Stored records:
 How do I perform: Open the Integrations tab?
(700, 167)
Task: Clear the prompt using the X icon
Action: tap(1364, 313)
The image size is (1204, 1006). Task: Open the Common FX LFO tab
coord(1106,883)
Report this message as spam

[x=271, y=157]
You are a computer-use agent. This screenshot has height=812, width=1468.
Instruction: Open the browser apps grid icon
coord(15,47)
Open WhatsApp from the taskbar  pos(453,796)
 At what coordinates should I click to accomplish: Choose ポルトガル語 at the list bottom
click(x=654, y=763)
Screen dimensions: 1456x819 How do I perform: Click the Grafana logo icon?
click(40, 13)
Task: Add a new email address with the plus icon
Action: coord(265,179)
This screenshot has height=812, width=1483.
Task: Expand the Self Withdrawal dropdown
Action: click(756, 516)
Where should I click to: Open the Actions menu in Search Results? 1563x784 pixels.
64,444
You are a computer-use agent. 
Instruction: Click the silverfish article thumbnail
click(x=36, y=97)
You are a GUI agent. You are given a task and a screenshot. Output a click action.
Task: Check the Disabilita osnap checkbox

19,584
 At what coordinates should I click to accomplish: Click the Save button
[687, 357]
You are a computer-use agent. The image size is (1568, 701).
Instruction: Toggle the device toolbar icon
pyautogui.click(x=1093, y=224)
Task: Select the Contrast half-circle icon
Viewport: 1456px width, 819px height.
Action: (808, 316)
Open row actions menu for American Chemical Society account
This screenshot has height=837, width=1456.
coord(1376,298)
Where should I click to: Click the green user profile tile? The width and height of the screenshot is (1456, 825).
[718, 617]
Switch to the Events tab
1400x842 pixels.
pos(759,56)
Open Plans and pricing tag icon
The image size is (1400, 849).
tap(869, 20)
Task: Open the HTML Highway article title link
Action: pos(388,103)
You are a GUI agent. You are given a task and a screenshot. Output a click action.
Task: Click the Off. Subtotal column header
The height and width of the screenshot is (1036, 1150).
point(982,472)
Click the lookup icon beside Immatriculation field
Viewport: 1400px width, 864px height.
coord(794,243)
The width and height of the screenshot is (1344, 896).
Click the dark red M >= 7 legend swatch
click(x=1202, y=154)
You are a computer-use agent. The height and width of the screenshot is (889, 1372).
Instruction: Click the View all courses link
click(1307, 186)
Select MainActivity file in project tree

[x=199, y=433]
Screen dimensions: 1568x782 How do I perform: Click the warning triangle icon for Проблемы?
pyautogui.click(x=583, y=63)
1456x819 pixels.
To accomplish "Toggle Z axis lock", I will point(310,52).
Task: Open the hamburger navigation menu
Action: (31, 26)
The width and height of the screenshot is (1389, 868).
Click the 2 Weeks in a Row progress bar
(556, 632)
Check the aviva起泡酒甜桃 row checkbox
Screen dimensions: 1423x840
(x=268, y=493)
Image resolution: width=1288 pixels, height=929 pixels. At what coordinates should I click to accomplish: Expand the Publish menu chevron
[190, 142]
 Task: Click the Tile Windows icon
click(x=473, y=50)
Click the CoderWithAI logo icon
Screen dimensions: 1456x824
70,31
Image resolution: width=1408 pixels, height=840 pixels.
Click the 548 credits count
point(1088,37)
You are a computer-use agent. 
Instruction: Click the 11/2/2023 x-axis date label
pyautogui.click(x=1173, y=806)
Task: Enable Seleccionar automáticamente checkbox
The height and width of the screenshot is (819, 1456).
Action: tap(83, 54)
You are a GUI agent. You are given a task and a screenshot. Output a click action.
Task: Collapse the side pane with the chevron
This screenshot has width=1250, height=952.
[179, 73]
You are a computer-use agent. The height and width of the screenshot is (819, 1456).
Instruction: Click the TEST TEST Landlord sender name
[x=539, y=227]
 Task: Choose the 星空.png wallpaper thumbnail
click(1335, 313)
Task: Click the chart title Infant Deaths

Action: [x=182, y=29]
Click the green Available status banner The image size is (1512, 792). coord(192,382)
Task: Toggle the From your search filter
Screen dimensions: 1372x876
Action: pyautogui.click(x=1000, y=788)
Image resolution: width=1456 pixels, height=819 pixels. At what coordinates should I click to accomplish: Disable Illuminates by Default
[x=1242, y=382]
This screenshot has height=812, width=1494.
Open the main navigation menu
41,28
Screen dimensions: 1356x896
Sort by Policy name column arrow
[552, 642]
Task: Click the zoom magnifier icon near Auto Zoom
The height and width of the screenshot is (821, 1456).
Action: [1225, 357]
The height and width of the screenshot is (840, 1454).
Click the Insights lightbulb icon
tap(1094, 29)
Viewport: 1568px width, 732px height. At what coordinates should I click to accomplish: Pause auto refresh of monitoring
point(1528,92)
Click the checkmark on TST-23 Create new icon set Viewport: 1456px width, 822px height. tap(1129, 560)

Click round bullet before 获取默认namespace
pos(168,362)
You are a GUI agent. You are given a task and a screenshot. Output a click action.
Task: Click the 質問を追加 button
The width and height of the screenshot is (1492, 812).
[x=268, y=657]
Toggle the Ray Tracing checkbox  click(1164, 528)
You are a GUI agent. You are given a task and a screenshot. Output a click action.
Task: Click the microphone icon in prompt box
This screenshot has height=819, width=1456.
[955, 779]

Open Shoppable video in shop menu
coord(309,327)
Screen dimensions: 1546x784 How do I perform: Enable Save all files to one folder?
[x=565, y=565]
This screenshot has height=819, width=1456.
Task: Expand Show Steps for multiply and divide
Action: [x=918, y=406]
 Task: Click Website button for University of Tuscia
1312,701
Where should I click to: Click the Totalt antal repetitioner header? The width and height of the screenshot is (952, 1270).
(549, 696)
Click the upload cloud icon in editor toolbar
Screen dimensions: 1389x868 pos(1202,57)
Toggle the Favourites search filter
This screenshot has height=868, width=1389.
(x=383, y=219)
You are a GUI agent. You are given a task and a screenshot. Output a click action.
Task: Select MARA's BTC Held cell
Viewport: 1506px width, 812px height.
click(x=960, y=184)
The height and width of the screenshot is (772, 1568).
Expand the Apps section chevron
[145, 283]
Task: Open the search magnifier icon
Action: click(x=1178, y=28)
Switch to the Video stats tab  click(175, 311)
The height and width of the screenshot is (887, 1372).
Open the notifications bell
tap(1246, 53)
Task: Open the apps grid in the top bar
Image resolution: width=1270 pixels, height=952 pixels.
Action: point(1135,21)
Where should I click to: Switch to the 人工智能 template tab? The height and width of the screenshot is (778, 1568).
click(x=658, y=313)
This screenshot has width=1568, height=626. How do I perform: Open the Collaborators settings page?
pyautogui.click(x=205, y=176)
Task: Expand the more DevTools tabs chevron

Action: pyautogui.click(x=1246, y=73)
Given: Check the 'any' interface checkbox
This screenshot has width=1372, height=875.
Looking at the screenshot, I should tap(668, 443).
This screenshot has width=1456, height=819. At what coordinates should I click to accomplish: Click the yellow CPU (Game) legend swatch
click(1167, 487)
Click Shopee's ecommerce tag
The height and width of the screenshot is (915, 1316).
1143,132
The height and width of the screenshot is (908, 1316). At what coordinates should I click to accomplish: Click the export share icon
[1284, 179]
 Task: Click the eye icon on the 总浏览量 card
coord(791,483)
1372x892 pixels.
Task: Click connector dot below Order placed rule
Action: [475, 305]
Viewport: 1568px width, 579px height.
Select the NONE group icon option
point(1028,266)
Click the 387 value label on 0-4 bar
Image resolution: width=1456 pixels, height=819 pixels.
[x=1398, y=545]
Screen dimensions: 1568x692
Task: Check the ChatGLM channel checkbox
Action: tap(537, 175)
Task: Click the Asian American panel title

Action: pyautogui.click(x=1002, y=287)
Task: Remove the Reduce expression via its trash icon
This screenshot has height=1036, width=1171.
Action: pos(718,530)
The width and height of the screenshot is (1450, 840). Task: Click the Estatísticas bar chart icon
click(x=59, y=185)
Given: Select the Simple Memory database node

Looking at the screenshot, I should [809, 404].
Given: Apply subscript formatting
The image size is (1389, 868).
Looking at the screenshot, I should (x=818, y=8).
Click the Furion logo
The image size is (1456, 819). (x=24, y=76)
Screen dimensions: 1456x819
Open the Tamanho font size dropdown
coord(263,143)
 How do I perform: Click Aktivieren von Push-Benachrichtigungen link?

What to work on: What you give back should be only the lines of the records above, starting at the line with "The height and width of the screenshot is (840, 1454)." and ending at the line with "Switch to the Video", restated word for word.

Your solution:
The height and width of the screenshot is (840, 1454).
Click the Insights lightbulb icon
tap(1094, 29)
Viewport: 1568px width, 732px height. At what coordinates should I click to accomplish: Pause auto refresh of monitoring
point(1528,92)
Click the checkmark on TST-23 Create new icon set Viewport: 1456px width, 822px height. tap(1129, 560)

Click round bullet before 获取默认namespace
pos(168,362)
You are a GUI agent. You are given a task and a screenshot. Output a click action.
Task: Click the 質問を追加 button
The width and height of the screenshot is (1492, 812).
[x=268, y=657]
Toggle the Ray Tracing checkbox  click(1164, 528)
You are a GUI agent. You are given a task and a screenshot. Output a click action.
Task: Click the microphone icon in prompt box
This screenshot has height=819, width=1456.
[955, 779]

Open Shoppable video in shop menu
coord(309,327)
Screen dimensions: 1546x784 How do I perform: Enable Save all files to one folder?
[x=565, y=565]
This screenshot has height=819, width=1456.
Task: Expand Show Steps for multiply and divide
Action: [x=918, y=406]
 Task: Click Website button for University of Tuscia
1312,701
Where should I click to: Click the Totalt antal repetitioner header? The width and height of the screenshot is (952, 1270).
(549, 696)
Click the upload cloud icon in editor toolbar
Screen dimensions: 1389x868 pos(1202,57)
Toggle the Favourites search filter
This screenshot has height=868, width=1389.
(x=383, y=219)
You are a GUI agent. You are given a task and a screenshot. Output a click action.
Task: Select MARA's BTC Held cell
Viewport: 1506px width, 812px height.
click(x=960, y=184)
The height and width of the screenshot is (772, 1568).
Expand the Apps section chevron
[145, 283]
Task: Open the search magnifier icon
Action: click(x=1178, y=28)
Switch to the Video stats tab  click(175, 311)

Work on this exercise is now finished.